In his newsletter, Watson slammed the state-level effort as “a terrible precedent for the Legislature to muck with a voter-approved infrastructure investment.”

But if we’re going to protect light rail for the long run, we need to bring this question back home to the people of Austin and let the people vote — again. Sometimes, killing a bad bill (assuming the bill can be killed) isn’t necessarily the best outcome. As I’ve said before, governing often requires nuance and some long-term vision.”

Mayor Kirk Watson, The Watson Wire April 20 issue

One year ago, Project Connect heads estimated the projected budget for the light rail portion of the transit program had nearly doubled, topping $10 billion. Last July, officials affiliated with the program pressed pause on light rail designs as costs were expected to increase even more.

Late last month, Austin Transit Partnership — the entity tasked with delivering Project Connect — unveiled five reduced-scope light rail route options to the public. A final design decision is expected in June.

Watson continued that he’s worked with the city’s local House delegation and has “negotiated new bill language” to improve the legislation and allow the City of Austin to hold an election in November.

“To hold that election so fast, we prefer the bill to move quickly and be passed with enough votes to go into effect immediately,” he said. “Of course, the bill still needs to be voted on in the House and make it through committee and the full Senate.”

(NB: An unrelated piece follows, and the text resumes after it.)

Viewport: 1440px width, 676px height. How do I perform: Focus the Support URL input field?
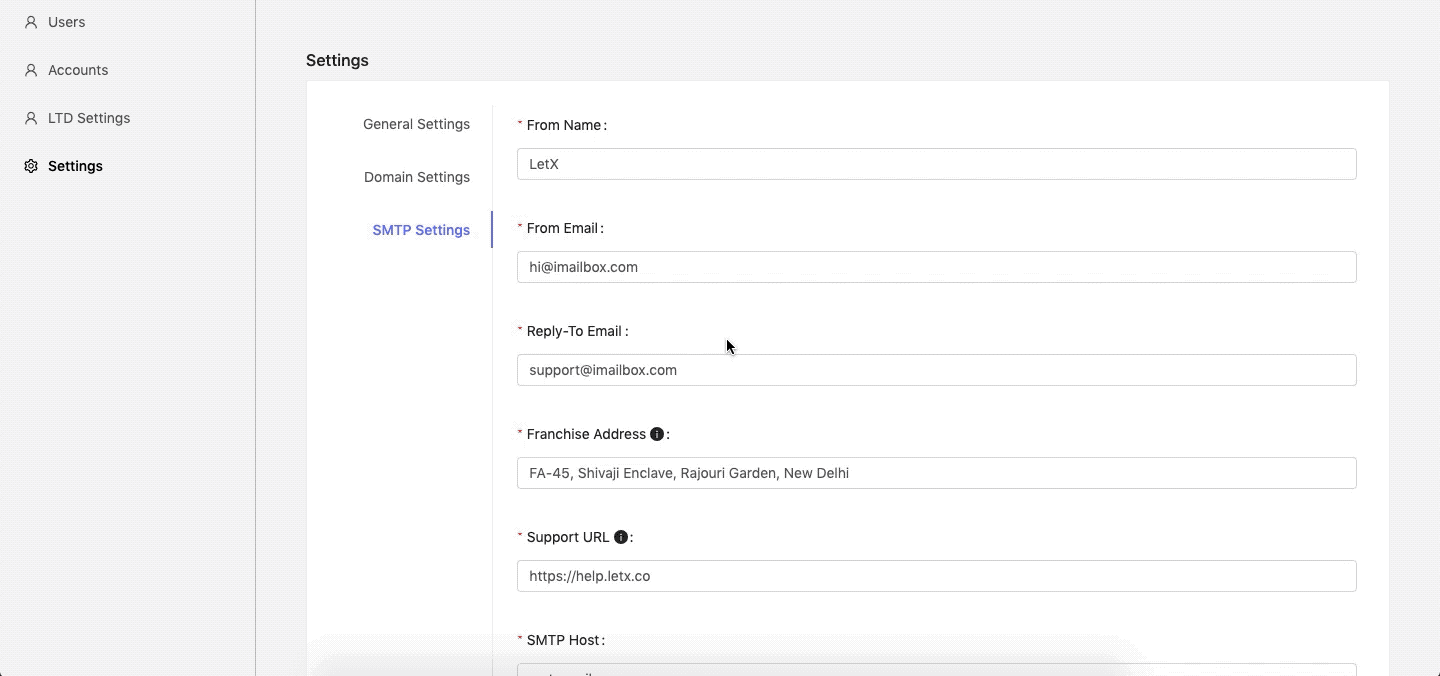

Watson added this state bill would require voters to authorize the issuance of revenue bonds to help finance the project. Those bonds would be funded by the property tax revenue streams voters approved for Project Connect back in November 2020 — meaning tax bills wouldn’t go up or down as a result of this upcoming election.

“The stakes are incredibly high because the election will determine whether light rail will proceed,” he wrote. “And the folks who opposed our election in 2020 will get another chance to kill it — trust me, they won’t squander this opportunity.”